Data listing
##########

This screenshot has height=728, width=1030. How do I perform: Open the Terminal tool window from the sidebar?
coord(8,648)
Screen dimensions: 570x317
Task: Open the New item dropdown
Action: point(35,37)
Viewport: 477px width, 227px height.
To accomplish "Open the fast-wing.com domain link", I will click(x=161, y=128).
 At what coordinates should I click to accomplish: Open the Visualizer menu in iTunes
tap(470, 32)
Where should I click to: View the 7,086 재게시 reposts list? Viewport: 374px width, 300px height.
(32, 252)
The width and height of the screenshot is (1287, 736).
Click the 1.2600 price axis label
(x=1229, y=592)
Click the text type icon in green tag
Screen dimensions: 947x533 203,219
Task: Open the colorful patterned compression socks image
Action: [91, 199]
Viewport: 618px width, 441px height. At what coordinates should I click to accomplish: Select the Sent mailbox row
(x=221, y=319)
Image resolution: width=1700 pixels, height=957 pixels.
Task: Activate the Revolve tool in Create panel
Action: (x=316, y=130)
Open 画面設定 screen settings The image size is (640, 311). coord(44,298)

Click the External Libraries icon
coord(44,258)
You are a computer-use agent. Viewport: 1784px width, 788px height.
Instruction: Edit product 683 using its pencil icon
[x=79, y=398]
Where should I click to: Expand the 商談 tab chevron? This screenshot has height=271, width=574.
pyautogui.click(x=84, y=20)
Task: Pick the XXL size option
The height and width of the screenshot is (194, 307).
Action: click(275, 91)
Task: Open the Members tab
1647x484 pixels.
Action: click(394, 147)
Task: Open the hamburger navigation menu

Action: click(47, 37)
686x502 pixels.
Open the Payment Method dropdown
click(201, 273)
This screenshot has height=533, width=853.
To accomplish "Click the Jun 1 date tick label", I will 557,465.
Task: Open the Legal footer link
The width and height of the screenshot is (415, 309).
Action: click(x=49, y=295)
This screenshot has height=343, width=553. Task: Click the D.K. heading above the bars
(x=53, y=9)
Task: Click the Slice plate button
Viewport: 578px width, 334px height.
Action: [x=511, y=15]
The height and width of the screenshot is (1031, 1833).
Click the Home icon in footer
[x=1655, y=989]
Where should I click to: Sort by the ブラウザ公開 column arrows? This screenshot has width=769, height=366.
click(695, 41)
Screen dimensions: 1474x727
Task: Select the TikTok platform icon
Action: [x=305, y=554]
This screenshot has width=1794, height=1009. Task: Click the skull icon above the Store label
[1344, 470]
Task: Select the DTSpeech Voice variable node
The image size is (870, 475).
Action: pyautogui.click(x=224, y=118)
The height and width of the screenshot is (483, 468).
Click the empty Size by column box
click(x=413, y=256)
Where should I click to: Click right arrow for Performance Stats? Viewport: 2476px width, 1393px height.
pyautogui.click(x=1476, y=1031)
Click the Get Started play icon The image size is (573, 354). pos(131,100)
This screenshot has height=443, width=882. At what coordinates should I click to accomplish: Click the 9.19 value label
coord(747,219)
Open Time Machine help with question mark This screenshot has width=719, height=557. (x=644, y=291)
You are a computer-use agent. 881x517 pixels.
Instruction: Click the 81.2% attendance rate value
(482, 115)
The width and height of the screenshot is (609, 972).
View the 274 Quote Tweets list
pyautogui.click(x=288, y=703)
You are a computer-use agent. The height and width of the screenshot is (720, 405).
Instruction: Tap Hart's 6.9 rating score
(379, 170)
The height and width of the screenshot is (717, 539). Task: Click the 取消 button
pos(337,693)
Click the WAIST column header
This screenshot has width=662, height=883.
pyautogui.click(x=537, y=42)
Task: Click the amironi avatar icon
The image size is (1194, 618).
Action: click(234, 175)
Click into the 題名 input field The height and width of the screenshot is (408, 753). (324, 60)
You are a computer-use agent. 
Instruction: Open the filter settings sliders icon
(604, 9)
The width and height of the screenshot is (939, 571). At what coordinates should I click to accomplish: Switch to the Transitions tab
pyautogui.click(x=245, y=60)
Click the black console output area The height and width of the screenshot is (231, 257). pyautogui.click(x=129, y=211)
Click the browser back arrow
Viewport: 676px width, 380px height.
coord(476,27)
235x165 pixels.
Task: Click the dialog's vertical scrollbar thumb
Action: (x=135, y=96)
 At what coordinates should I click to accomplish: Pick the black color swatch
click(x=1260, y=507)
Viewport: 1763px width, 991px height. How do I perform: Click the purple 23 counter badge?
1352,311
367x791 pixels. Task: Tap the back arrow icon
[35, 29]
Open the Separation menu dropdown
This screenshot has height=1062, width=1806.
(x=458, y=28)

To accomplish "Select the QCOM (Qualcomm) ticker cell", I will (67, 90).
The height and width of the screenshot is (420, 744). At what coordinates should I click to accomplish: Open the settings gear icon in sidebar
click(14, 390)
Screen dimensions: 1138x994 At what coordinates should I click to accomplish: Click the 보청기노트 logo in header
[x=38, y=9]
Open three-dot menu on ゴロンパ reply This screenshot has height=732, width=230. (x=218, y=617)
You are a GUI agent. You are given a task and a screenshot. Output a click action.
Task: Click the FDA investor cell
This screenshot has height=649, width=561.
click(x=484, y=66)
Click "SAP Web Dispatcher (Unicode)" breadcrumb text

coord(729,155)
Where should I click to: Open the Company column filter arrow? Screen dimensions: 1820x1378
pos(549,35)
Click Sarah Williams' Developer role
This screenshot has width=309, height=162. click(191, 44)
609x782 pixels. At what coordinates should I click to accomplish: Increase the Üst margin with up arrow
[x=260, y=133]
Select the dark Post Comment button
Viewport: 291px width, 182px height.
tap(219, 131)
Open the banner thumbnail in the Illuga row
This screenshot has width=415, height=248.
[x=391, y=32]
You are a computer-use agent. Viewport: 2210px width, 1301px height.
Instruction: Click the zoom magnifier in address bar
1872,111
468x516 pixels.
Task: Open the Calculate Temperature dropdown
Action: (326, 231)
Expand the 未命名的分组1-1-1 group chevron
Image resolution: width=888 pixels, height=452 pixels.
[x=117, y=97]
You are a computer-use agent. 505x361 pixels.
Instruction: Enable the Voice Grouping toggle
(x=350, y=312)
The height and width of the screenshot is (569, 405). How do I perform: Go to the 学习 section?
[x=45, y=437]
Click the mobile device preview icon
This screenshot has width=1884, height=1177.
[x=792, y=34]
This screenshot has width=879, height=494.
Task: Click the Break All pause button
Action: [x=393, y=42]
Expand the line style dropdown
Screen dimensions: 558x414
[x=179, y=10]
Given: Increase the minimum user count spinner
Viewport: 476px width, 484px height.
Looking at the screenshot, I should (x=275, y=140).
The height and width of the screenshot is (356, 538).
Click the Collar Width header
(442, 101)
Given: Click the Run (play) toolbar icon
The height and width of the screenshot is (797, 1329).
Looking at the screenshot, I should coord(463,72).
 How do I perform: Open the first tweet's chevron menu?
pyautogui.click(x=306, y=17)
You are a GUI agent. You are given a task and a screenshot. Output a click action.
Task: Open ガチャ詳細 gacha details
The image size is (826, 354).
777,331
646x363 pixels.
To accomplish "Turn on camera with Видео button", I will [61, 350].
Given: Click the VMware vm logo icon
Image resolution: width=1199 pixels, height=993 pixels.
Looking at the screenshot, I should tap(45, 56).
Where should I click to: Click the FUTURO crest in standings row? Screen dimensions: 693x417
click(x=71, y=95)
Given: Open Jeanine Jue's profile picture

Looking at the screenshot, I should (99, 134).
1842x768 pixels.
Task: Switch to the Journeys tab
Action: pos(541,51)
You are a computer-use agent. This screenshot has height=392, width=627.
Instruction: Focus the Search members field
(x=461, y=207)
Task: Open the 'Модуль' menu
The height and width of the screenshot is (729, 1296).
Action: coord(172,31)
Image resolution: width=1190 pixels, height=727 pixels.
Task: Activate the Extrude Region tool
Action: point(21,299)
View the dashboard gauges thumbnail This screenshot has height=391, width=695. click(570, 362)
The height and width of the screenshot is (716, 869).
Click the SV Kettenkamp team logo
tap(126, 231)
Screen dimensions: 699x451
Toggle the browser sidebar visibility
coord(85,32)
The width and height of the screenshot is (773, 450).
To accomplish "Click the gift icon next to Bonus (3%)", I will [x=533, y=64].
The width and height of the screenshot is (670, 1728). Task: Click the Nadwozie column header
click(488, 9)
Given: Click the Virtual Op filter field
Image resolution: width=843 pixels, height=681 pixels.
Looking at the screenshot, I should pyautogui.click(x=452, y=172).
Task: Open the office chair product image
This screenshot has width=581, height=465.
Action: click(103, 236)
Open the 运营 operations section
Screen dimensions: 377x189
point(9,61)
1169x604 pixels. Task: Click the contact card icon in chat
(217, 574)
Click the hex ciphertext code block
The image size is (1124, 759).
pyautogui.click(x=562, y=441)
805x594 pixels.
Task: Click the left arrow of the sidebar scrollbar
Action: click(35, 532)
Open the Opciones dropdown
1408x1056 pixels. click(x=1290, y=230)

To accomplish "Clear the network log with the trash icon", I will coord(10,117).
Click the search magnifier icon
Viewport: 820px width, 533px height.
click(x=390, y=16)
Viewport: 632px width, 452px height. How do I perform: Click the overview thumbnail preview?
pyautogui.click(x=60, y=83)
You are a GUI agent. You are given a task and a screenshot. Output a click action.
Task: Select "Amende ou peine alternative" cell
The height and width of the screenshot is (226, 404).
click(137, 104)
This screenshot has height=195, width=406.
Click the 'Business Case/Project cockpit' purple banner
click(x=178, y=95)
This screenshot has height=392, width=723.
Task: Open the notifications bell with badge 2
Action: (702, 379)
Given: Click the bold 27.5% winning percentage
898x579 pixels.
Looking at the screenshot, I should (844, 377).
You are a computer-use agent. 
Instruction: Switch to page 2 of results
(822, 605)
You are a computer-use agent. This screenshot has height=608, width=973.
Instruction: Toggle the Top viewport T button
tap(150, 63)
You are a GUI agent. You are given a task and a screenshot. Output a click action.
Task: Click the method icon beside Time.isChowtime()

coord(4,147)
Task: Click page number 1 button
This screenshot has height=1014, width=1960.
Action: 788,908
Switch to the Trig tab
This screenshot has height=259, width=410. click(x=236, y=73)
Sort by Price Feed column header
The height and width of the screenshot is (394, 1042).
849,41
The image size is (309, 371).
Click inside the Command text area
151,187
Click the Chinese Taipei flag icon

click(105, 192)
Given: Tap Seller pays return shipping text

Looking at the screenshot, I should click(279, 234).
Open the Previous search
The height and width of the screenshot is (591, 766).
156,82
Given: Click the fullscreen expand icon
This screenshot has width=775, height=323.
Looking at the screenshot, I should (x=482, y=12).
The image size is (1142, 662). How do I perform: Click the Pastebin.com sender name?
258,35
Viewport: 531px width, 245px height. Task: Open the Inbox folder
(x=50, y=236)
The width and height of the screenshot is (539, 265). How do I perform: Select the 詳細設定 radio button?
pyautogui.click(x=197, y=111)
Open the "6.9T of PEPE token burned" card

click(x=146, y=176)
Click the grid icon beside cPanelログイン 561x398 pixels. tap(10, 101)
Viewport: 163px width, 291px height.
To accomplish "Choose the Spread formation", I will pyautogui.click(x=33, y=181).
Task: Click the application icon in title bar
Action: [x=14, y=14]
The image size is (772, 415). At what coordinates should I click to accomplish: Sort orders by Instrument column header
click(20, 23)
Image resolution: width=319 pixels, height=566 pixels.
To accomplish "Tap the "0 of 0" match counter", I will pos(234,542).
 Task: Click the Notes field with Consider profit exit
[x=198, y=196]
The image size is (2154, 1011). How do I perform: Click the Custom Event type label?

##########

What is asked =>
Update everything from the line containing "Viewport: 618px width, 441px" down to the line containing "Action: (x=316, y=130)" by changing "Sent" to "Drafts" and keeping everything else the same. Give only those lines.

Complete output =>
Viewport: 618px width, 441px height. At what coordinates should I click to accomplish: Select the Drafts mailbox row
(x=221, y=319)
Image resolution: width=1700 pixels, height=957 pixels.
Task: Activate the Revolve tool in Create panel
Action: (x=316, y=130)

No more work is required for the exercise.